*What this exercise asks*
A – Reproduce the forum thread about the 418 error from "(You obviously need" up to and including "420 Unused error...".
B – In the forum thread about the 418 error, what error did the poster sometimes get on the first try with the image number?
C – Write what comes next in the forum thread about the 418 error, picking up after its last line.

*Source passage*
- - - -
I think it means "go away". Somehow, through headers or something in your request, it's determining that you smell like a bot. Maybe because you're asking for an image that it knows it didn't just make for you. Yeah, that's probably it. If I go to your URL in my browser, I get an 418 too.

Chris Thornton
You are missing a cookie: http://stackoverflow.com/questions/2724233/2725126#2725126
Jim McKeeth
I've never done cookies with indy. As far as I could tell I just need to enable the cookie manager correct?
Bill
+2  A: 

It's not your code. try in a browser....
(You obviously need to remove the blanks from 'h t t p s'...)

This URL https://new.aol.com/productsweb/ apparently needs to be called before you can get a captcha image. Otherwise you get an (improper) error 418 Unused.
Sometimes I had to try twice with the image # as I first got a 420 Unused error...

You better ask them, as their API does not really seem stable...
- - - -
*Raw data*

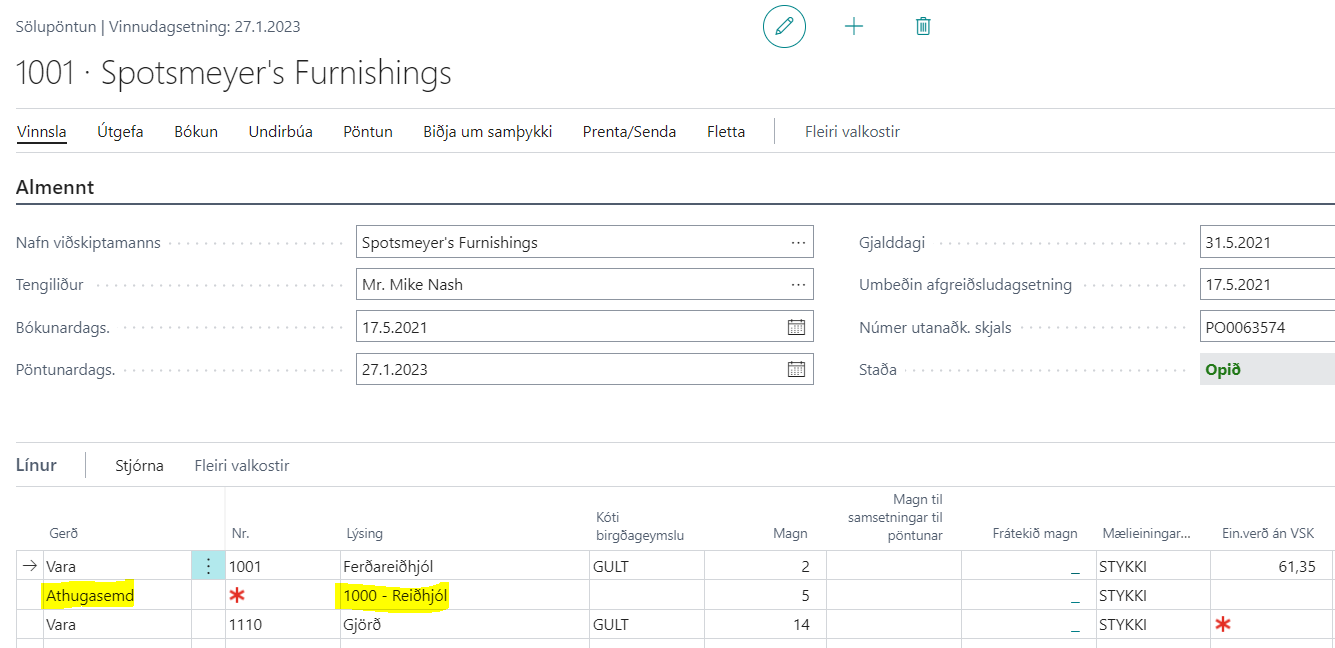The image size is (1335, 648).
Task: Open the Biðja um samþykki menu
Action: coord(487,132)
- - - -
*Outputs in order*
A –
(You obviously need to remove the blanks from 'h t t p s'...)

This URL https://new.aol.com/productsweb/ apparently needs to be called before you can get a captcha image. Otherwise you get an (improper) error 418 Unused.
Sometimes I had to try twice with the image # as I first got a 420 Unused error...

B – A 420 Unused error.

C –
RE: the http 418 joke. If you want some fun with the http error codes read on A Web Developer and His Girlfriend(s)

François
as for the spaces, I realize that, I had to put spaces in because I don't have enough points at stackoverflow to put urls
Bill
+5  A: 

There is a cookie involved. If you go straight to the captcha URL https://new.aol.com/productsweb/WordVerImage?91868359 in a browser that has not visited https://new.aol.com/productsweb/ then you get (after a refresh):

<!DOCTYPE HTML PUBLIC "-//IETF//DTD HTML 2.0//EN"> 
<html><head> 
<title>418 unused</title> 
</head><body> 
<h1>unused</h1> 
<p>The server encountered an internal error or
misconfiguration and was unable to complete
your request.</p> 
<p>Please contact the server administrator,
 null and inform them of the time the error occurred,
and anything you might have done that may have
caused the error.</p> 
<p>More information about this error may be available
in the server error log.</p> 
</body></html> 

But if you visit https://new.aol.com/productsweb/ first, then you will get an image. Clear the cookie and you get the error again (although as Francois pointed out, you get no response first, and then on refresh you get the image.)

Indy supports cookies, so you will need to add support for cookies, and then either get the cookie by visiting the productsweb first, or simulate it from a known value.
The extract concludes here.